Here are both recipes because they really do belong together. The oatmeal pancakes are slightly sweet from the oatmeal and the small amount of sugar added and the buttermilk syrup is definitely sweet and rich as it should be. I love adding toasted nuts or fresh strawberries, raspberries, blueberries and/or blackberries to this dish to balance the flavors of the cakes and syrup. This is a denser style of pancake but definitely should satisfy all pancake lovers. These indulgent pancakes are a high fiber, nutritious breakfast that tends to fill you up faster and stay a little longer. I like that.
Oatmeal Pancakes Print Recipe
makes about 8
2 cups old fashioned rolled oats
2 cups buttermilk
2 eggs, beaten
4 tablespoon unsalted butter, melted and slightly cooled (1/2 stick or 1/4 cup)
2/3 cup all purpose flour, unbleached
1 tablespoon of sugar
1 teaspoon baking powder
1 teaspoon baking soda
1/4 teaspoon ground cinnamon
Pinch of nutmeg (optional)
Pinch of salt
up to 2 tablespoons buttermilk or milk
Combine the oatmeal and 2 cups buttermilk together and let sit for 30 minutes to overnight.

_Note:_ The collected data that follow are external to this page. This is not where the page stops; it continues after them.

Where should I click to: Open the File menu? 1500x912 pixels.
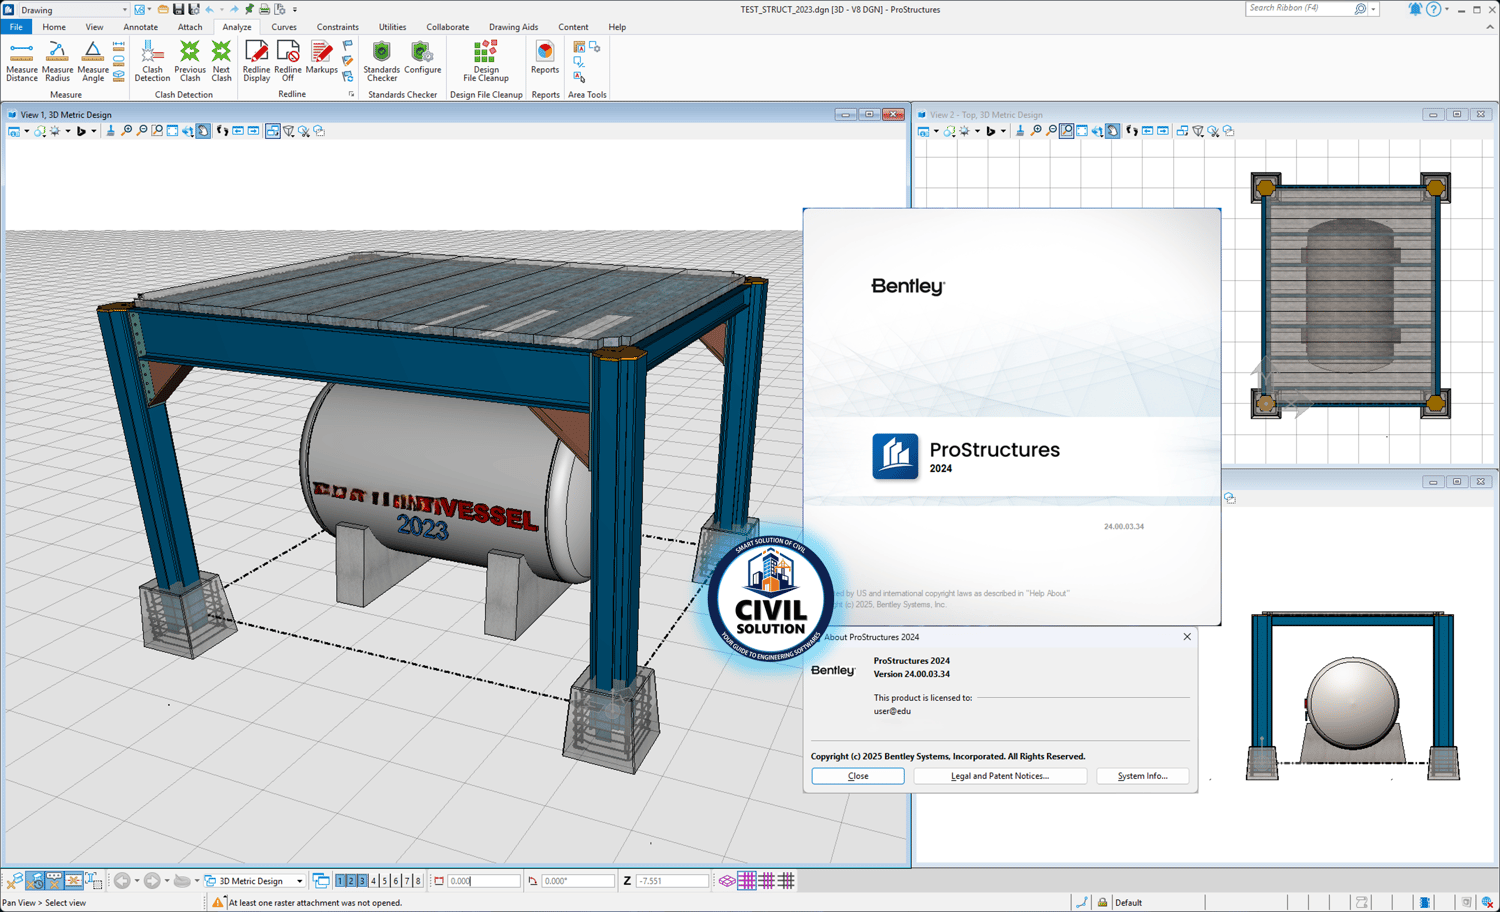point(16,27)
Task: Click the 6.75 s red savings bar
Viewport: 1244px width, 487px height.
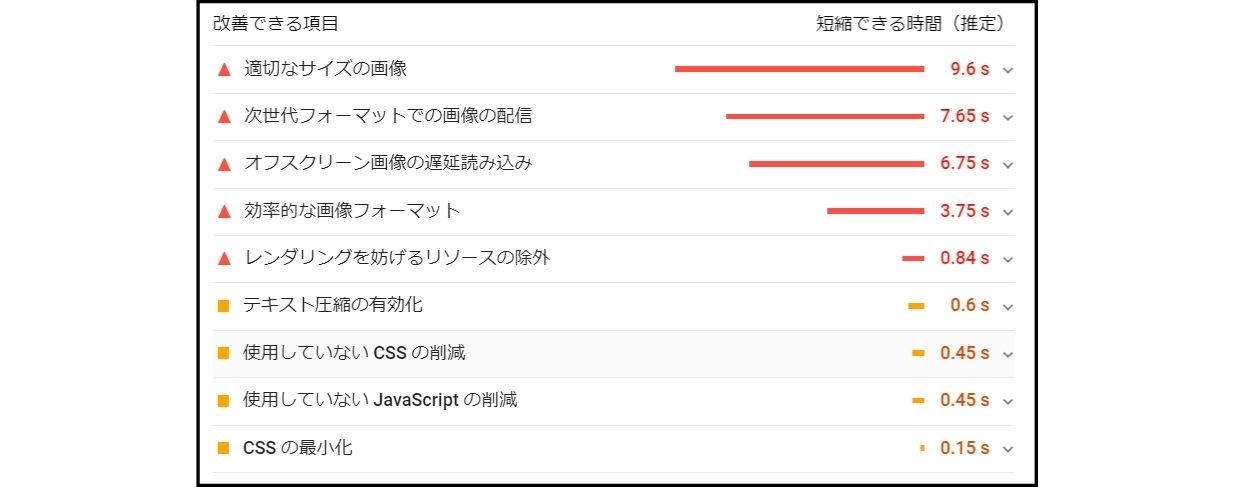Action: [x=836, y=163]
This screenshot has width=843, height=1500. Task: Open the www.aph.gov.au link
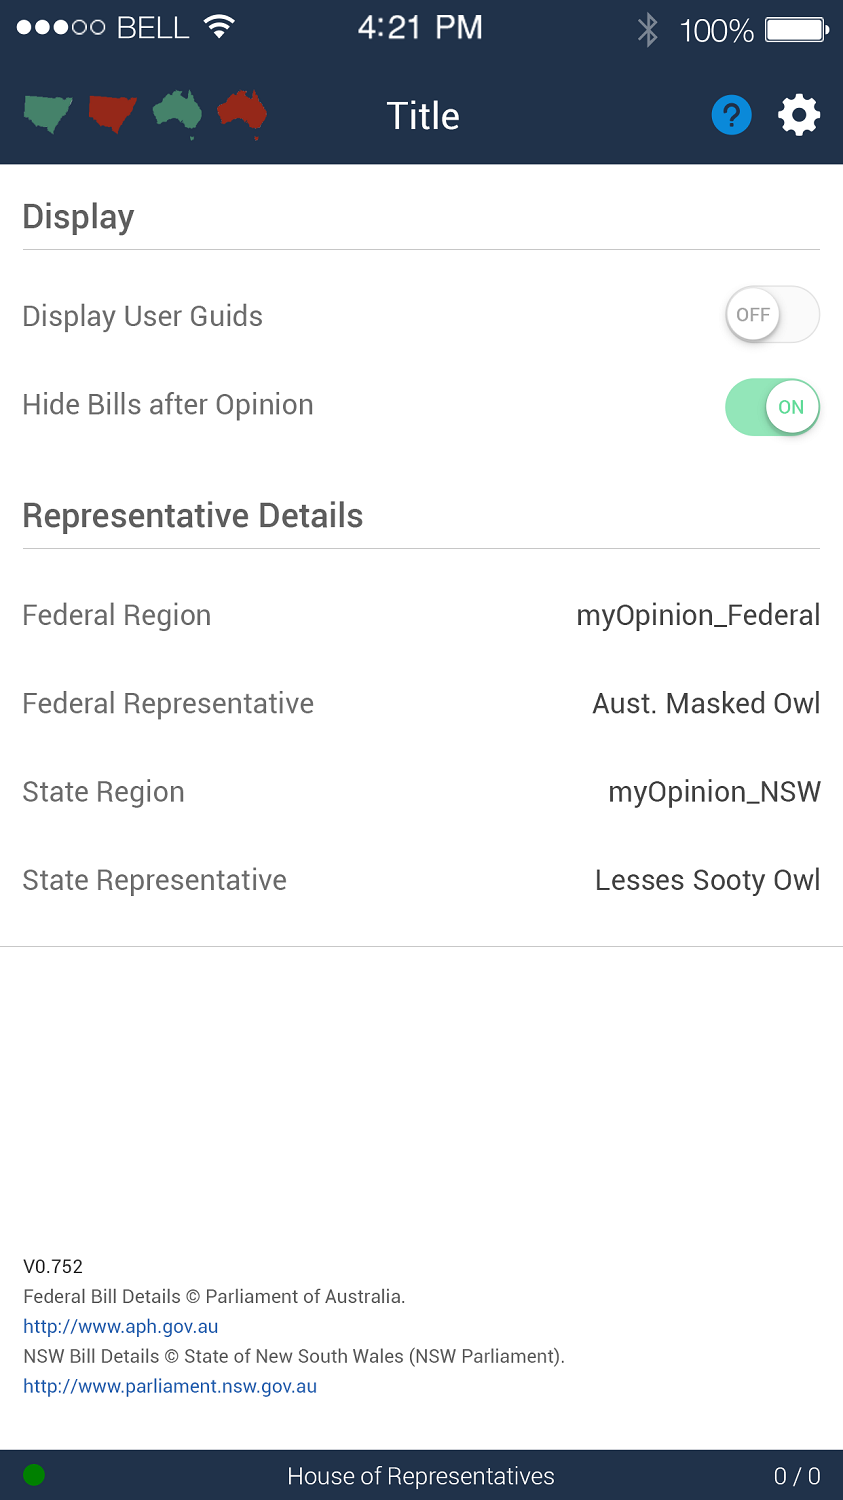121,1327
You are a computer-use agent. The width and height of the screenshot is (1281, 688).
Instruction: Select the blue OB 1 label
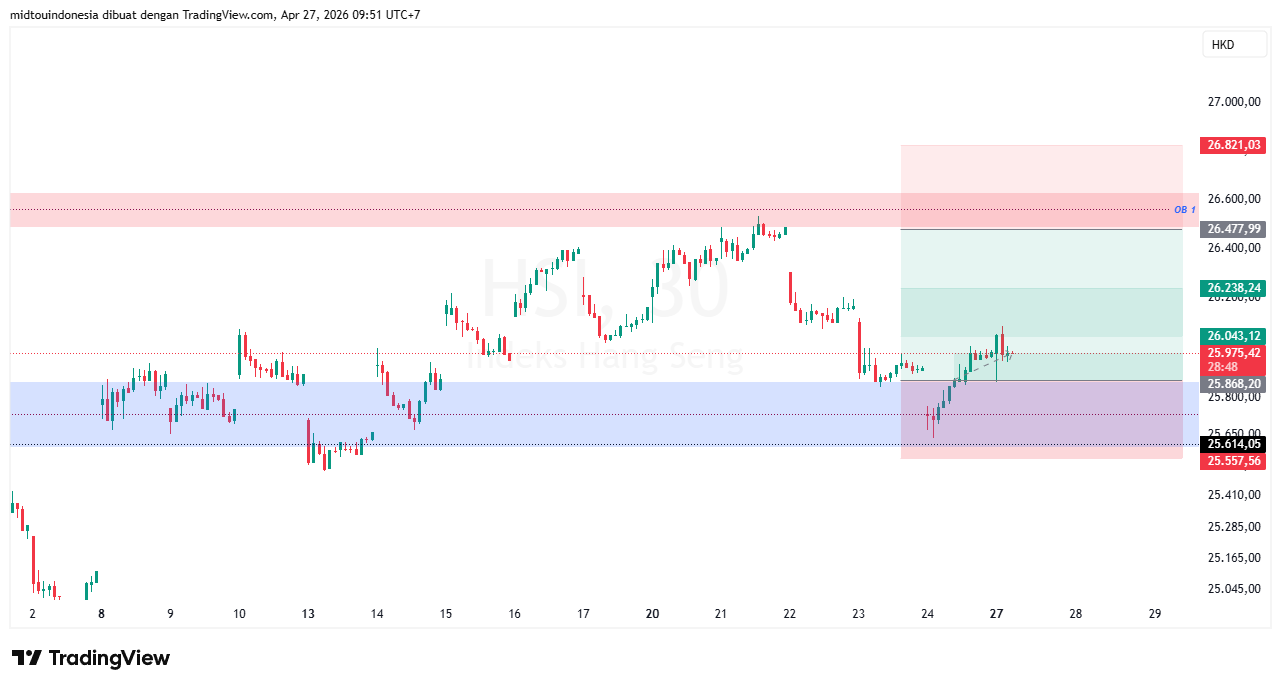tap(1185, 209)
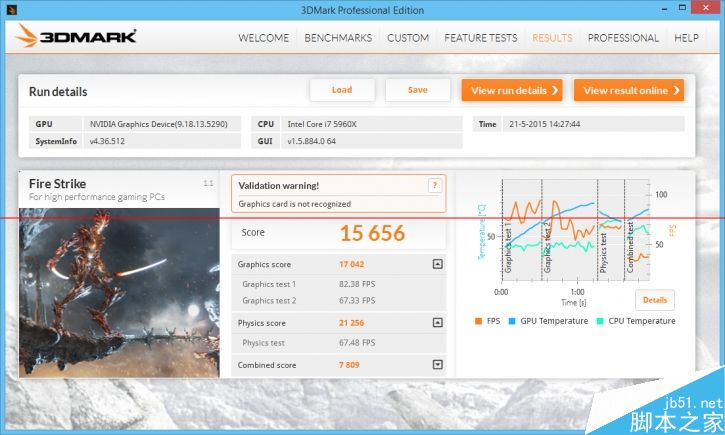Click the 3DMark logo in the header
This screenshot has height=435, width=725.
pos(76,38)
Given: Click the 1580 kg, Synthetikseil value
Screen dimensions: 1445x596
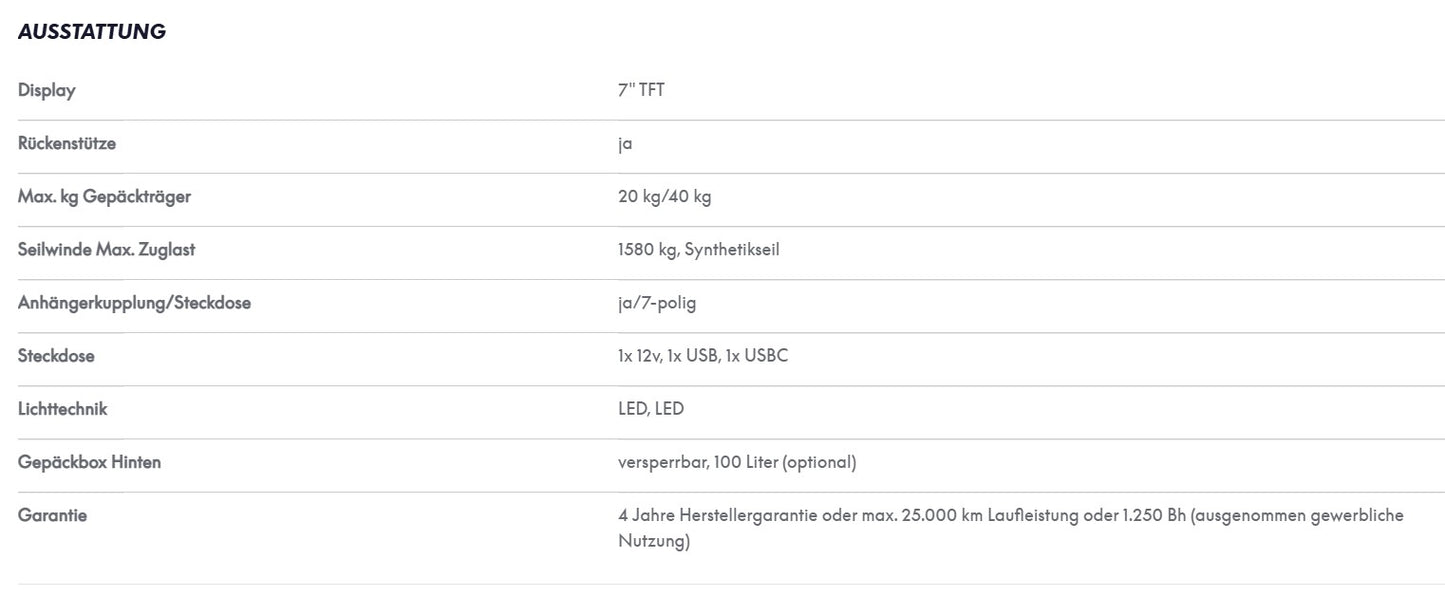Looking at the screenshot, I should pos(699,249).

Heat your griddle to a medium heat. I use a cast iron griddle on my gas stove so I set my burners on about 6.
Combine the cooled butter to the beaten eggs and then add to the oatmeal mixture and mix well. (Mixing the butter and eggs together first means your ingredients will combine better because the eggs have both hydrophilic and hydrophobic properties. If you have ever added melted butter to a batter and it floated to the top in little globules, you know what I mean. This technique helps with that just be sure the melted butter is not hot.)
Mix all the dry ingredients together and then combine them into the oatmeal mixture. The batter will be very thick. I usually add both table spoons of buttermilk to thin it slightly. This batter is suppose to be thick.
Use a 1/3 cup to 1/2 cup measure (or a large spoon or ice cream scoop will do) to place the batter on the griddle. These pancakes cook best at a lower temperature (by about 25º) than standard pancakes. They usually take 3 to 4 minutes per side. I flip them when the edges are getting "dry" looking and take them off when they spring back when lightly pressed in the middle of the cake.
Notes: Here are some variations I have used in the past:
- dried or fresh blueberries, plus 1 teaspoon vanilla, minus nutmeg
- 2/3 cup finely grated or chopped apple, 1/2 cup chopped nuts
- 1/2 cup chocolate chips, 1/2 cup chopped pecans
- 1 small banana chopped, 1/2 cup chopped walnuts
makes about 1 1/2 cups
1 cup white sugar
1/2 cup buttermilk
1/2 cup unsalted butter
1 tablespoon corn syrup
1 teaspoon baking soda
1 teaspoon vanilla extract (optional)
Put all ingredients into a saucepan. Bring to a boil and cook for about 6 -7 minutes. The syrup should be a golden color. Remove from the heat and stir in vanilla if using.